(Collected data entries)
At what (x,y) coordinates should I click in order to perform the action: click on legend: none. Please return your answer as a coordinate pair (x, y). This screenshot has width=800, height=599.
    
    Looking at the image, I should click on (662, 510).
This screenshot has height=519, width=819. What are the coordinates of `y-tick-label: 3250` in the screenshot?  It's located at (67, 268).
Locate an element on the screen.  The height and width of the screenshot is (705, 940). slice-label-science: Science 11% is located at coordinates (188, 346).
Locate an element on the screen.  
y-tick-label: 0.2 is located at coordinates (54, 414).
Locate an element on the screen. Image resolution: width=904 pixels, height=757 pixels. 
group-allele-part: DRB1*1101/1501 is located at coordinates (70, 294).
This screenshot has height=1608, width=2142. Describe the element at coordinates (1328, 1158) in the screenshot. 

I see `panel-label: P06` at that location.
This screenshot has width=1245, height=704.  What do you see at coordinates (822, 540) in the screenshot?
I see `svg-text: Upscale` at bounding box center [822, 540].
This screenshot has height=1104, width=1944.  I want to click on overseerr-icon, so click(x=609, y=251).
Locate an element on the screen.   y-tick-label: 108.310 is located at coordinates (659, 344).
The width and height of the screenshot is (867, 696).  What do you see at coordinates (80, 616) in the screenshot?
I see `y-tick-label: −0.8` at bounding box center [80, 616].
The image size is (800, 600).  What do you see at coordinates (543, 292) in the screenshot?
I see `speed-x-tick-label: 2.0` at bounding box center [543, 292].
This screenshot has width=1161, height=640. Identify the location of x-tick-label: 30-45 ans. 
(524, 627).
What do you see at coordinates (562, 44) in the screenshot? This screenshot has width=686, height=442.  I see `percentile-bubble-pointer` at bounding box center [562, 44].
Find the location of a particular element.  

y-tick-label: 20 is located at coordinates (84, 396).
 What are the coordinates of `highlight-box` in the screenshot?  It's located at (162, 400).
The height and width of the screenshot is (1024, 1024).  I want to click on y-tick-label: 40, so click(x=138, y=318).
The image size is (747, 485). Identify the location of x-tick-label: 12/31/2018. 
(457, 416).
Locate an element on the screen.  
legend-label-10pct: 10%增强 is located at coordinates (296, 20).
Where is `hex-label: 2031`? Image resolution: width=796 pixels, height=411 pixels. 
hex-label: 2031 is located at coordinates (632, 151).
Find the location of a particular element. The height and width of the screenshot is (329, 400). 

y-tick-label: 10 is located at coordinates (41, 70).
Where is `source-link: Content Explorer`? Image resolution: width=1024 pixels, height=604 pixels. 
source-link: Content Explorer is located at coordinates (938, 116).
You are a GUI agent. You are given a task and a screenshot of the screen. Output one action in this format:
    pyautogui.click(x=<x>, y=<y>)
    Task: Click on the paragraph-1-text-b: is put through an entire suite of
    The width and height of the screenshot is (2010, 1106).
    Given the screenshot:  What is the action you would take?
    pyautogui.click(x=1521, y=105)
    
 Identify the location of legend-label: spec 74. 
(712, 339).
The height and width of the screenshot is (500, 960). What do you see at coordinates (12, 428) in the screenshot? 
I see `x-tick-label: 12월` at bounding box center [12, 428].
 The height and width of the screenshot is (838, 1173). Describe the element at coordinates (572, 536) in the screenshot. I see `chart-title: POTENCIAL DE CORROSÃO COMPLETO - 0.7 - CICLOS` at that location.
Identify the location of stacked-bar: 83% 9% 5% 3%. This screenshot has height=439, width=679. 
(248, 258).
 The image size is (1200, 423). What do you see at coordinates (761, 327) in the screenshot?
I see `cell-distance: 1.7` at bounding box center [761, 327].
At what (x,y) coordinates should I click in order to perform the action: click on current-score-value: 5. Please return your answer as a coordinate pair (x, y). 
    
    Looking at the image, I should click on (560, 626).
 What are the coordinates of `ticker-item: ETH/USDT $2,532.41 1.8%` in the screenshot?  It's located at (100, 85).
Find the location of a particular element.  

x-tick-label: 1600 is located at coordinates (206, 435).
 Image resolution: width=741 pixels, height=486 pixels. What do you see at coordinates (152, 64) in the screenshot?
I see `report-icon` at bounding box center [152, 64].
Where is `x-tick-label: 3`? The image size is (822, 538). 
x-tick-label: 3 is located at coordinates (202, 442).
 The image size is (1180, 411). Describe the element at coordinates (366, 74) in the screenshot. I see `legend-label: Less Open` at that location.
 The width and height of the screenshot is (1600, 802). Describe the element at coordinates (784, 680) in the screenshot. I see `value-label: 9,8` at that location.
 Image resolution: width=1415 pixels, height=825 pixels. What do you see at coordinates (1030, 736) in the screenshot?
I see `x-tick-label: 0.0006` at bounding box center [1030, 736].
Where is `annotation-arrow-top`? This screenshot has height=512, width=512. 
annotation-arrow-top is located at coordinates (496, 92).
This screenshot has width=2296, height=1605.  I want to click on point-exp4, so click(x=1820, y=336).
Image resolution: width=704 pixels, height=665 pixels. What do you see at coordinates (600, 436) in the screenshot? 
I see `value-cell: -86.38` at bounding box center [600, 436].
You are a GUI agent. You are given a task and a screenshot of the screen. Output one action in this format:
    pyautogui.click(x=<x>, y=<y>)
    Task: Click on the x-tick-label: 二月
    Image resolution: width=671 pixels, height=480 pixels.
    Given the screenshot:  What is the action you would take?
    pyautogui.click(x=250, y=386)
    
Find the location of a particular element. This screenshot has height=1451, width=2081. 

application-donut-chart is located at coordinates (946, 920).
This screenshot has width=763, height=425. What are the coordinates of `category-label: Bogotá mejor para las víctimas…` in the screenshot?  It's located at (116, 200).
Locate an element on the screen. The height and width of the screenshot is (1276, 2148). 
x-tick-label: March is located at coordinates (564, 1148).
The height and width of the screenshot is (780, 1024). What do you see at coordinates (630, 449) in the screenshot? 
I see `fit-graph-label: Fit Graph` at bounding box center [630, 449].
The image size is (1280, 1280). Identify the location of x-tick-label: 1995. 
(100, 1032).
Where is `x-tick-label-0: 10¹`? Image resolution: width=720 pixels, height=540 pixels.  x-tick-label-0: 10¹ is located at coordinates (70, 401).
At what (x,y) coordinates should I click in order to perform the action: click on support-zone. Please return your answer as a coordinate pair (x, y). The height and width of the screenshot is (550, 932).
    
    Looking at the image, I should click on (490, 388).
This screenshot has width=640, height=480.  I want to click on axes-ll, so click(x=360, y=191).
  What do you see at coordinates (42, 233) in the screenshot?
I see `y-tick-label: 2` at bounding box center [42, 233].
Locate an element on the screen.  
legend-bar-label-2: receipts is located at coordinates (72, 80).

Work to be completed: Write out all of the entries above again, word for word and with nothing left out.

Output of the task:
At what (x,y) coordinates should I click in order to perform the action: click on legend: none. Please return your answer as a coordinate pair (x, y). This screenshot has width=800, height=599.
    
    Looking at the image, I should click on (662, 510).
This screenshot has height=519, width=819. What are the coordinates of `y-tick-label: 3250` in the screenshot?  It's located at (67, 268).
Locate an element on the screen.  The height and width of the screenshot is (705, 940). slice-label-science: Science 11% is located at coordinates (188, 346).
Locate an element on the screen.  
y-tick-label: 0.2 is located at coordinates (54, 414).
Locate an element on the screen. Image resolution: width=904 pixels, height=757 pixels. 
group-allele-part: DRB1*1101/1501 is located at coordinates (70, 294).
This screenshot has height=1608, width=2142. Describe the element at coordinates (1328, 1158) in the screenshot. 

I see `panel-label: P06` at that location.
This screenshot has width=1245, height=704.  What do you see at coordinates (822, 540) in the screenshot?
I see `svg-text: Upscale` at bounding box center [822, 540].
This screenshot has height=1104, width=1944.  I want to click on overseerr-icon, so click(x=609, y=251).
Locate an element on the screen.   y-tick-label: 108.310 is located at coordinates (659, 344).
The width and height of the screenshot is (867, 696).  What do you see at coordinates (80, 616) in the screenshot?
I see `y-tick-label: −0.8` at bounding box center [80, 616].
The image size is (800, 600).  What do you see at coordinates (543, 292) in the screenshot?
I see `speed-x-tick-label: 2.0` at bounding box center [543, 292].
This screenshot has width=1161, height=640. Identify the location of x-tick-label: 30-45 ans. 
(524, 627).
What do you see at coordinates (562, 44) in the screenshot? This screenshot has width=686, height=442.  I see `percentile-bubble-pointer` at bounding box center [562, 44].
Find the location of a particular element.  

y-tick-label: 20 is located at coordinates (84, 396).
 What are the coordinates of `highlight-box` in the screenshot?  It's located at (162, 400).
The height and width of the screenshot is (1024, 1024).  I want to click on y-tick-label: 40, so click(x=138, y=318).
The image size is (747, 485). Identify the location of x-tick-label: 12/31/2018. 
(457, 416).
Locate an element on the screen.  
legend-label-10pct: 10%增强 is located at coordinates (296, 20).
Where is `hex-label: 2031`? Image resolution: width=796 pixels, height=411 pixels. 
hex-label: 2031 is located at coordinates (632, 151).
Find the location of a particular element. The height and width of the screenshot is (329, 400). 

y-tick-label: 10 is located at coordinates (41, 70).
Where is `source-link: Content Explorer`? Image resolution: width=1024 pixels, height=604 pixels. 
source-link: Content Explorer is located at coordinates (938, 116).
You are a GUI agent. You are given a task and a screenshot of the screen. Output one action in this format:
    pyautogui.click(x=<x>, y=<y>)
    Task: Click on the paragraph-1-text-b: is put through an entire suite of
    The width and height of the screenshot is (2010, 1106).
    Given the screenshot:  What is the action you would take?
    pyautogui.click(x=1521, y=105)
    
 Identify the location of legend-label: spec 74. 
(712, 339).
The height and width of the screenshot is (500, 960). What do you see at coordinates (12, 428) in the screenshot? 
I see `x-tick-label: 12월` at bounding box center [12, 428].
 The height and width of the screenshot is (838, 1173). Describe the element at coordinates (572, 536) in the screenshot. I see `chart-title: POTENCIAL DE CORROSÃO COMPLETO - 0.7 - CICLOS` at that location.
Identify the location of stacked-bar: 83% 9% 5% 3%. This screenshot has height=439, width=679. 
(248, 258).
 The image size is (1200, 423). What do you see at coordinates (761, 327) in the screenshot?
I see `cell-distance: 1.7` at bounding box center [761, 327].
At what (x,y) coordinates should I click in order to perform the action: click on current-score-value: 5. Please return your answer as a coordinate pair (x, y). 
    
    Looking at the image, I should click on (560, 626).
 What are the coordinates of `ticker-item: ETH/USDT $2,532.41 1.8%` in the screenshot?  It's located at (100, 85).
Find the location of a particular element.  

x-tick-label: 1600 is located at coordinates (206, 435).
 Image resolution: width=741 pixels, height=486 pixels. What do you see at coordinates (152, 64) in the screenshot?
I see `report-icon` at bounding box center [152, 64].
Where is `x-tick-label: 3`? The image size is (822, 538). 
x-tick-label: 3 is located at coordinates (202, 442).
 The image size is (1180, 411). Describe the element at coordinates (366, 74) in the screenshot. I see `legend-label: Less Open` at that location.
 The width and height of the screenshot is (1600, 802). Describe the element at coordinates (784, 680) in the screenshot. I see `value-label: 9,8` at that location.
 Image resolution: width=1415 pixels, height=825 pixels. What do you see at coordinates (1030, 736) in the screenshot?
I see `x-tick-label: 0.0006` at bounding box center [1030, 736].
Where is `annotation-arrow-top`? This screenshot has height=512, width=512. 
annotation-arrow-top is located at coordinates (496, 92).
This screenshot has width=2296, height=1605.  I want to click on point-exp4, so click(x=1820, y=336).
Image resolution: width=704 pixels, height=665 pixels. What do you see at coordinates (600, 436) in the screenshot? 
I see `value-cell: -86.38` at bounding box center [600, 436].
You are a GUI agent. You are given a task and a screenshot of the screen. Output one action in this format:
    pyautogui.click(x=<x>, y=<y>)
    Task: Click on the x-tick-label: 二月
    Image resolution: width=671 pixels, height=480 pixels.
    Given the screenshot:  What is the action you would take?
    pyautogui.click(x=250, y=386)
    
Find the location of a particular element. This screenshot has height=1451, width=2081. 

application-donut-chart is located at coordinates (946, 920).
This screenshot has width=763, height=425. What are the coordinates of `category-label: Bogotá mejor para las víctimas…` in the screenshot?  It's located at (116, 200).
Locate an element on the screen. The height and width of the screenshot is (1276, 2148). 
x-tick-label: March is located at coordinates (564, 1148).
The height and width of the screenshot is (780, 1024). What do you see at coordinates (630, 449) in the screenshot? 
I see `fit-graph-label: Fit Graph` at bounding box center [630, 449].
The image size is (1280, 1280). Identify the location of x-tick-label: 1995. 
(100, 1032).
Where is `x-tick-label-0: 10¹`? Image resolution: width=720 pixels, height=540 pixels.  x-tick-label-0: 10¹ is located at coordinates (70, 401).
At what (x,y) coordinates should I click in order to perform the action: click on support-zone. Please return your answer as a coordinate pair (x, y). The height and width of the screenshot is (550, 932).
    
    Looking at the image, I should click on (490, 388).
This screenshot has width=640, height=480.  I want to click on axes-ll, so click(x=360, y=191).
  What do you see at coordinates (42, 233) in the screenshot?
I see `y-tick-label: 2` at bounding box center [42, 233].
Locate an element on the screen.  
legend-bar-label-2: receipts is located at coordinates (72, 80).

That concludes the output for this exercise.